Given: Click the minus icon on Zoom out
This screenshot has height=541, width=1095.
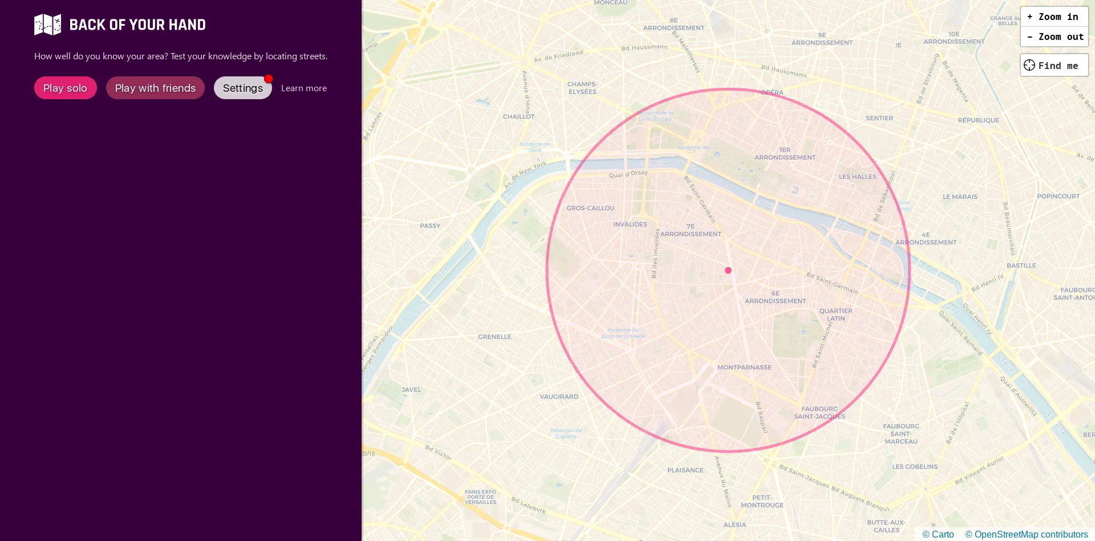Looking at the screenshot, I should point(1030,36).
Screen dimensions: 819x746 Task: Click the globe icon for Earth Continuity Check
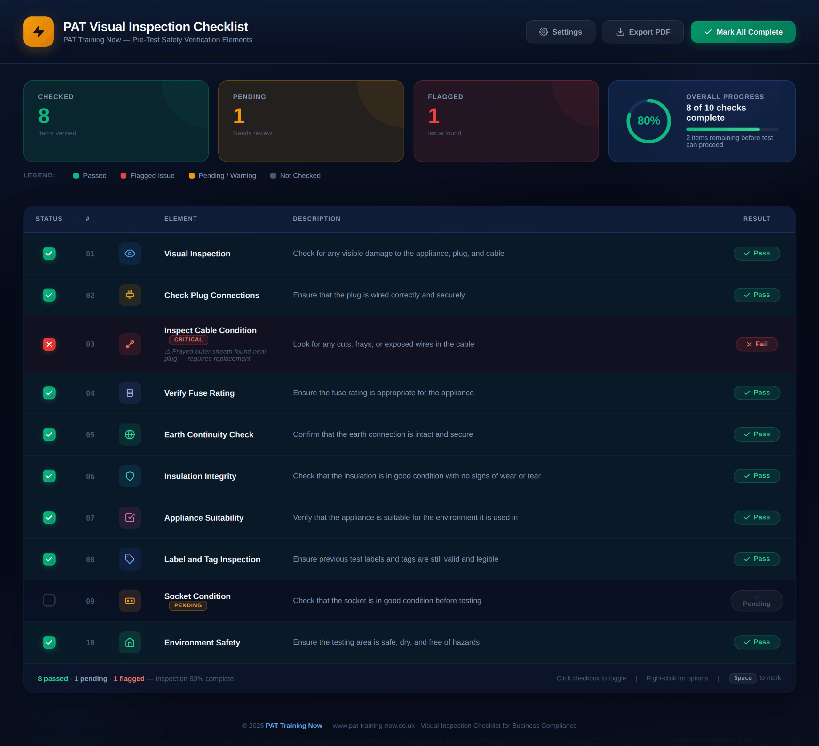(x=130, y=435)
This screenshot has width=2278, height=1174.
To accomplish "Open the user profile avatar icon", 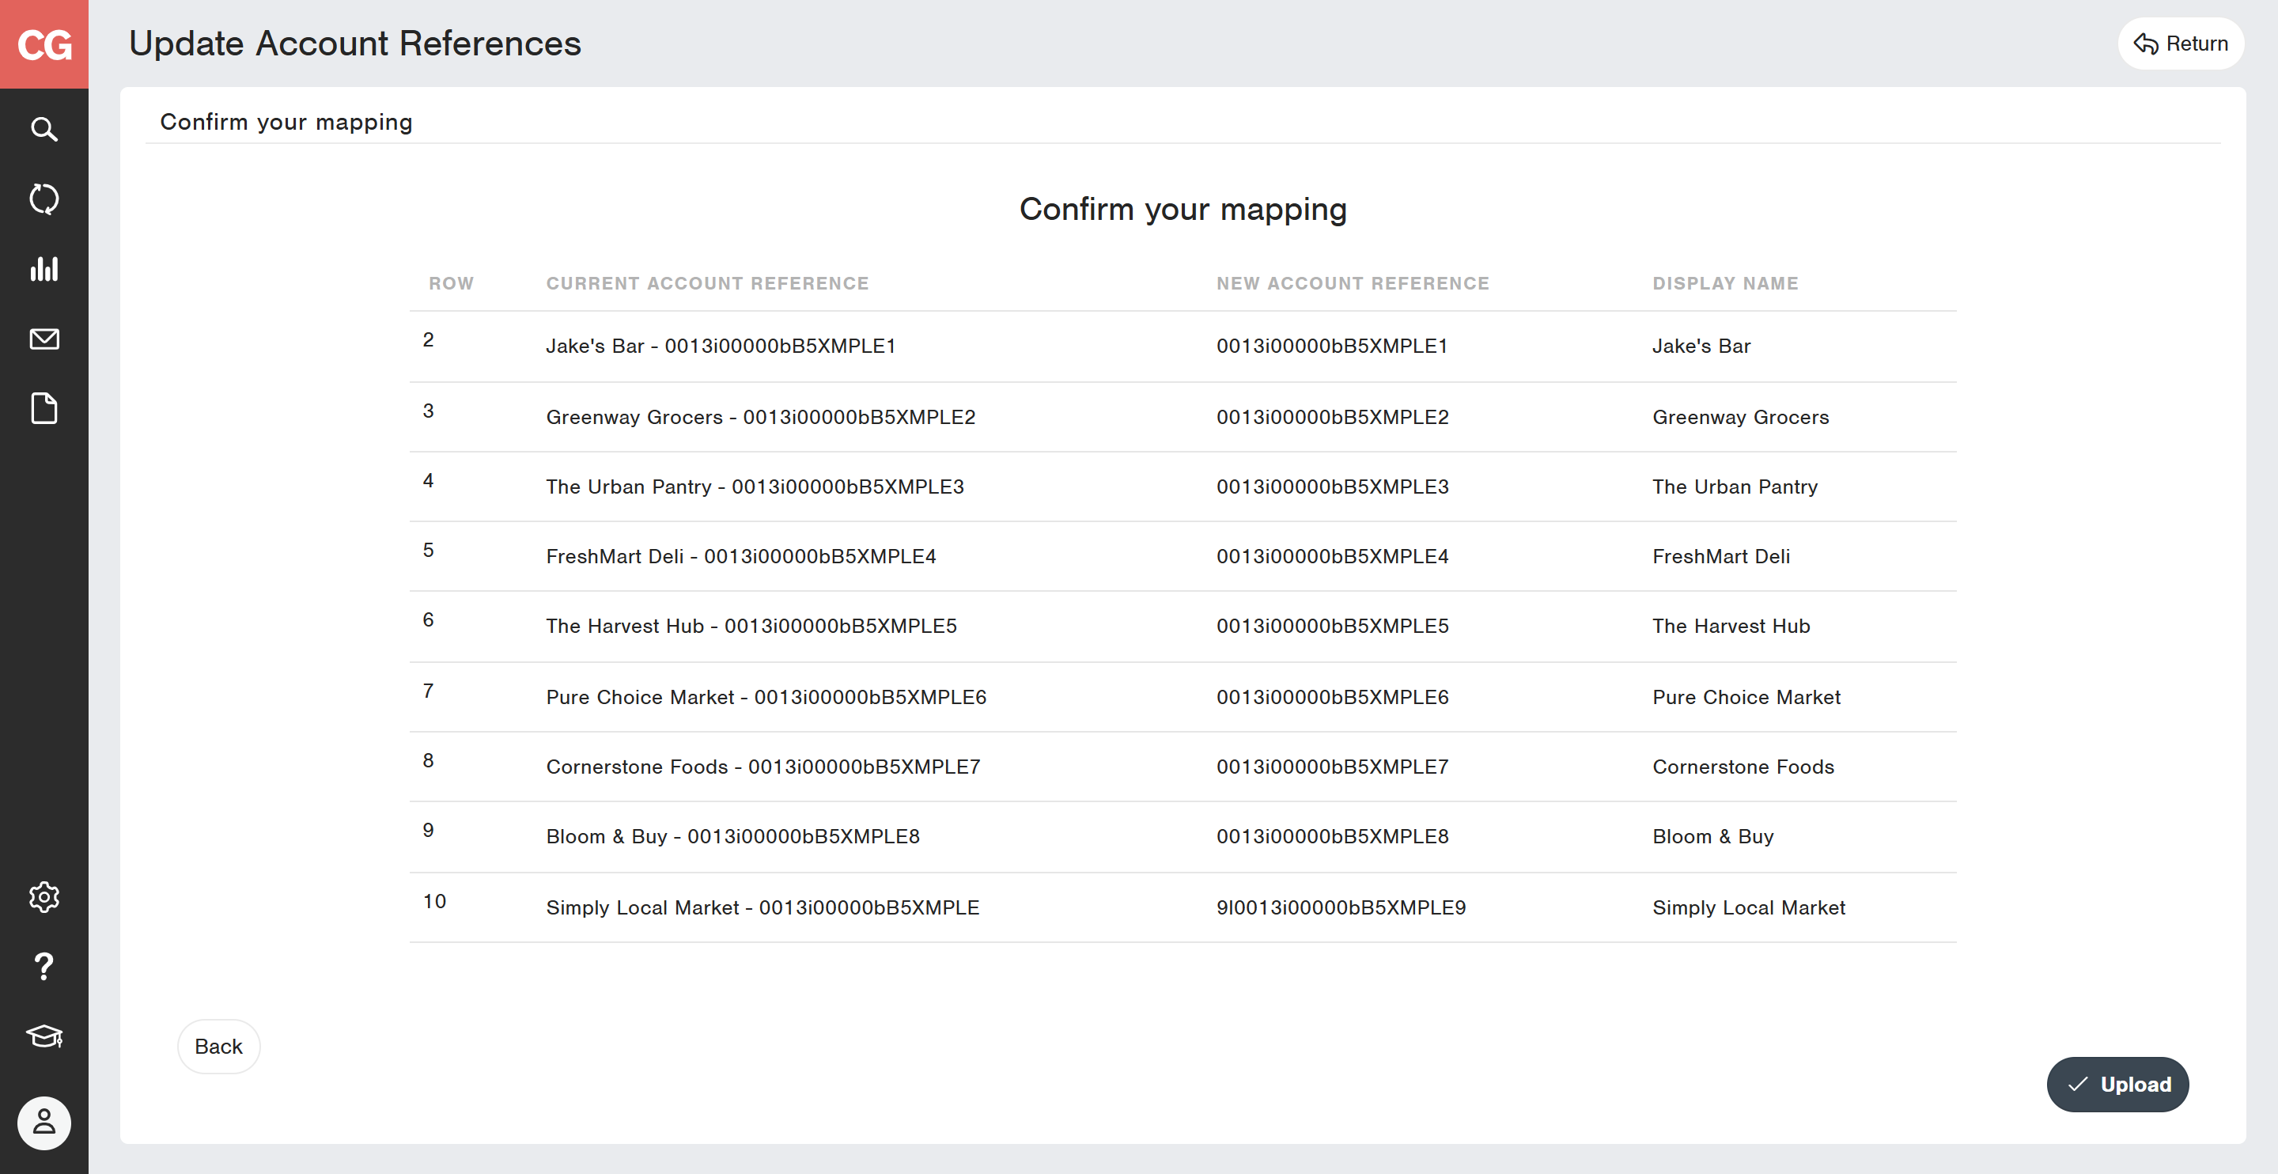I will tap(44, 1123).
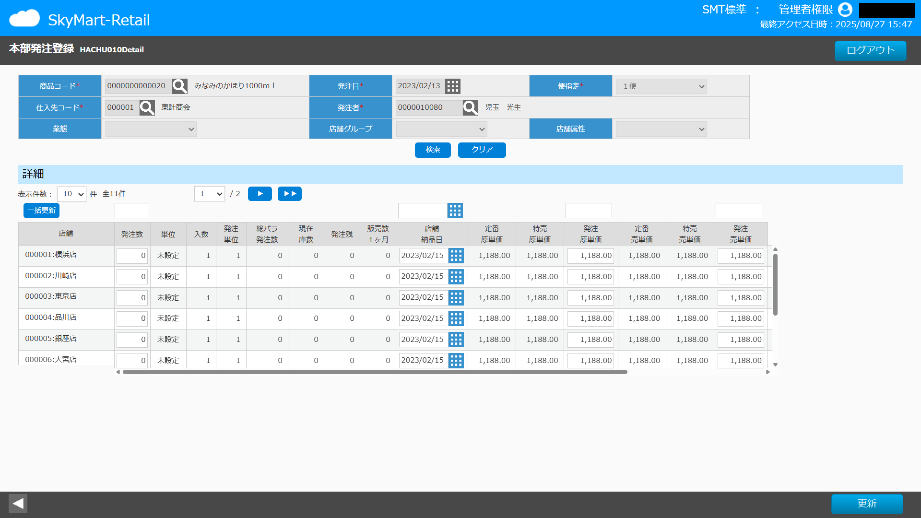Expand the 業態 dropdown
The width and height of the screenshot is (921, 518).
tap(151, 129)
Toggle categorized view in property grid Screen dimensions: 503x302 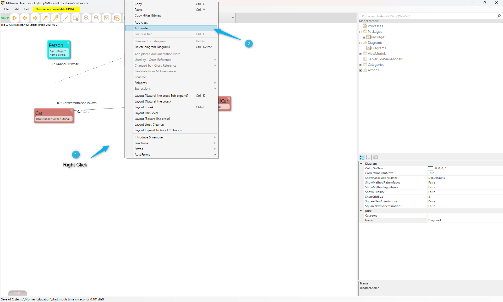coord(362,158)
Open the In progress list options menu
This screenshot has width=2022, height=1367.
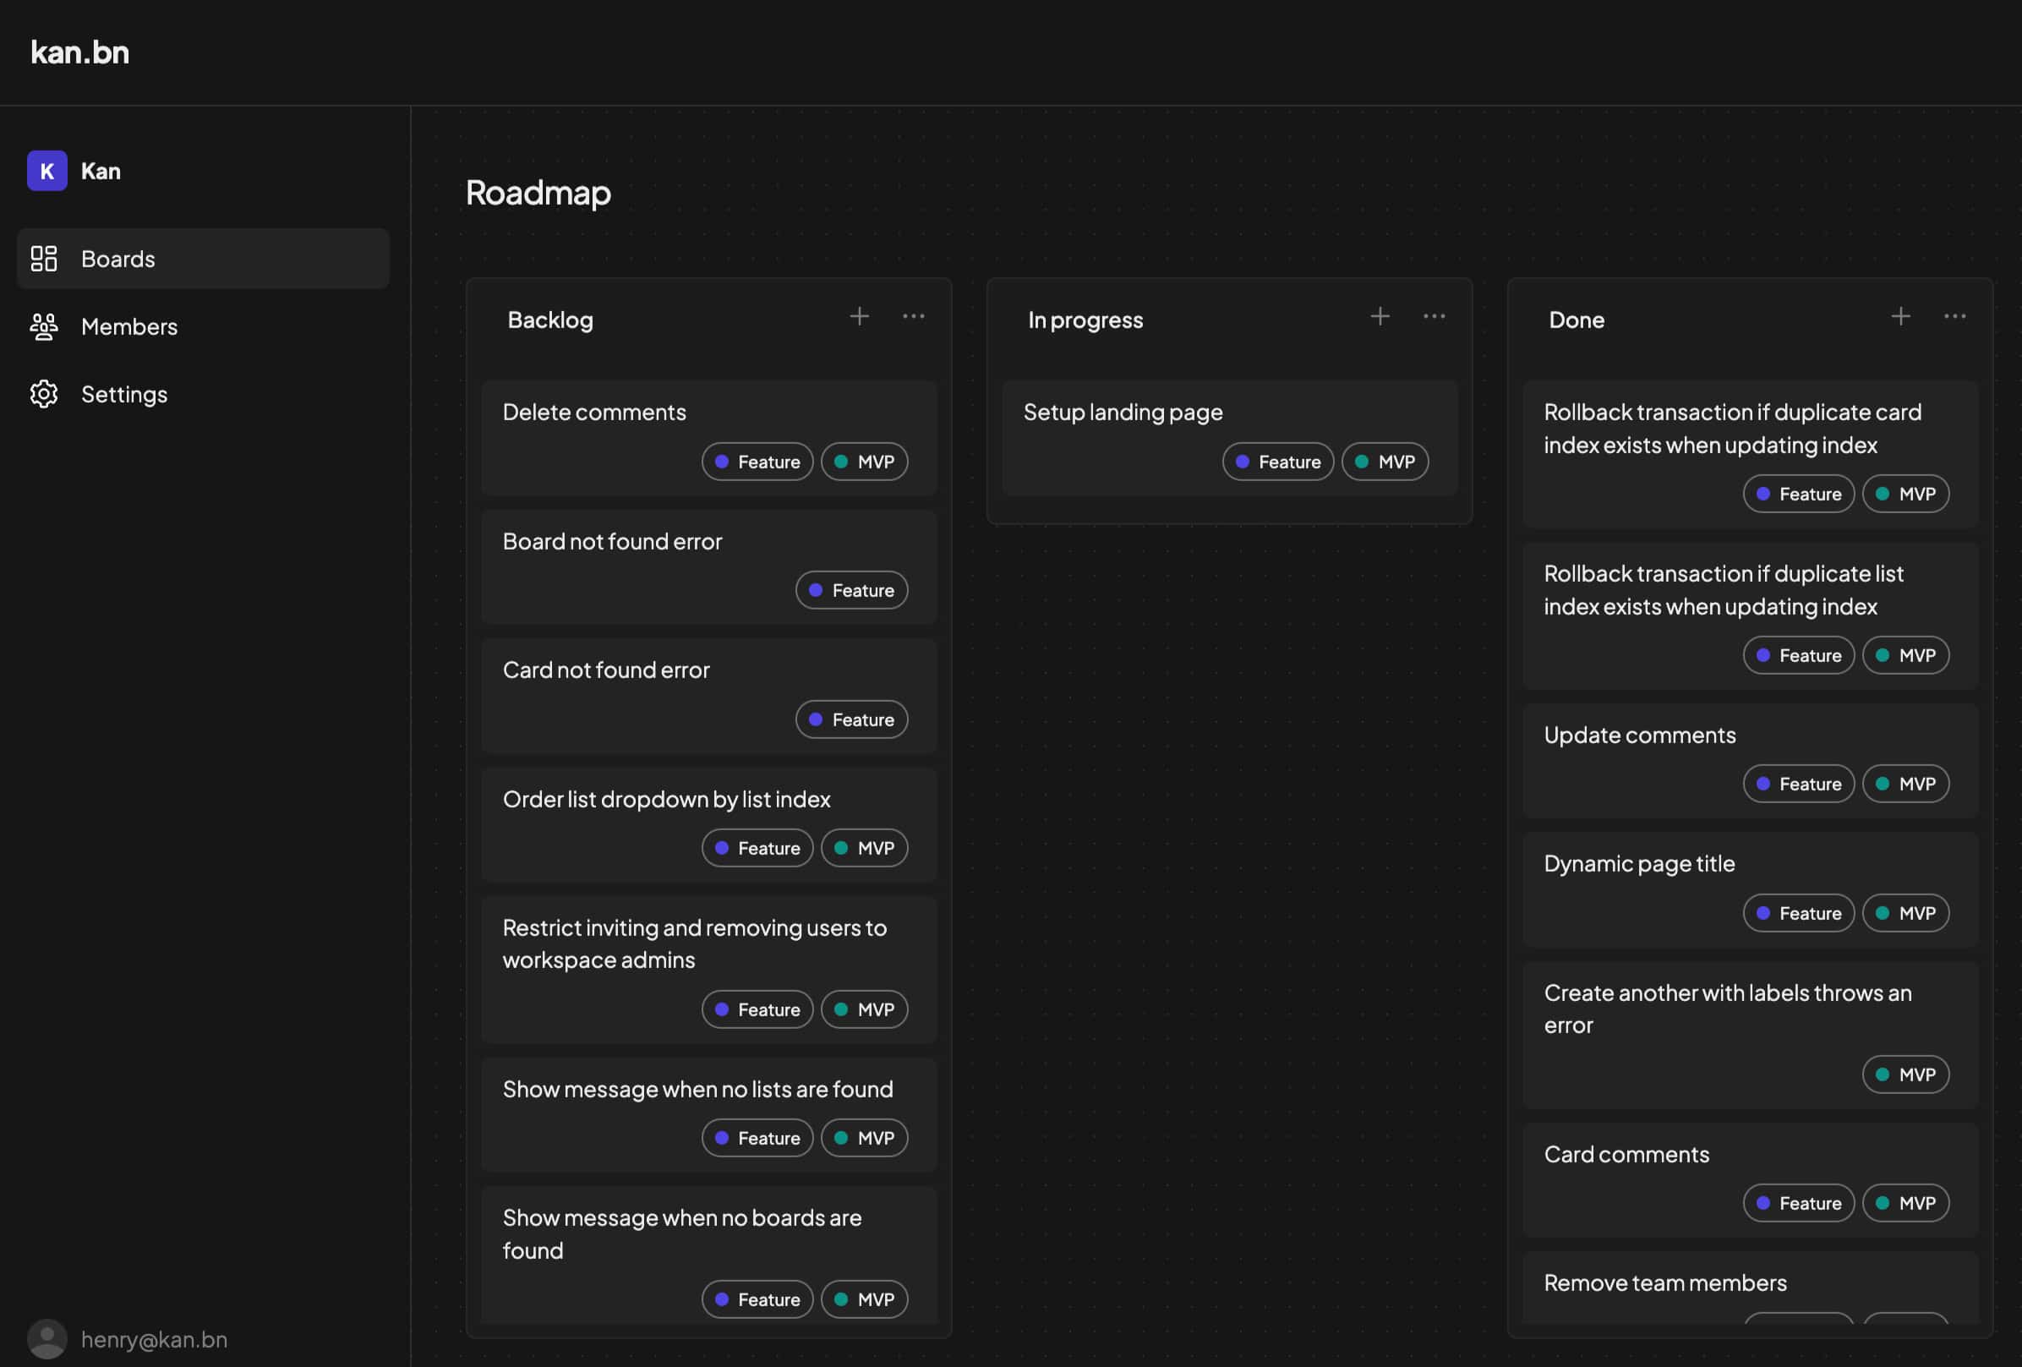[1433, 317]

▬▬▬

» **REQUIRED WORK**:
In the entries above, find the line with "This screenshot has height=541, width=1095." and the line with "This screenshot has width=2278, height=1174.". Write out exactly those two lines and every line between them, pictures excluded.

» **TASK RESULT**:
This screenshot has height=541, width=1095.
Looking at the screenshot, I should point(1030,36).
Screen dimensions: 819x746 Task: Click the globe icon for Earth Continuity Check
(x=130, y=435)
This screenshot has width=2278, height=1174.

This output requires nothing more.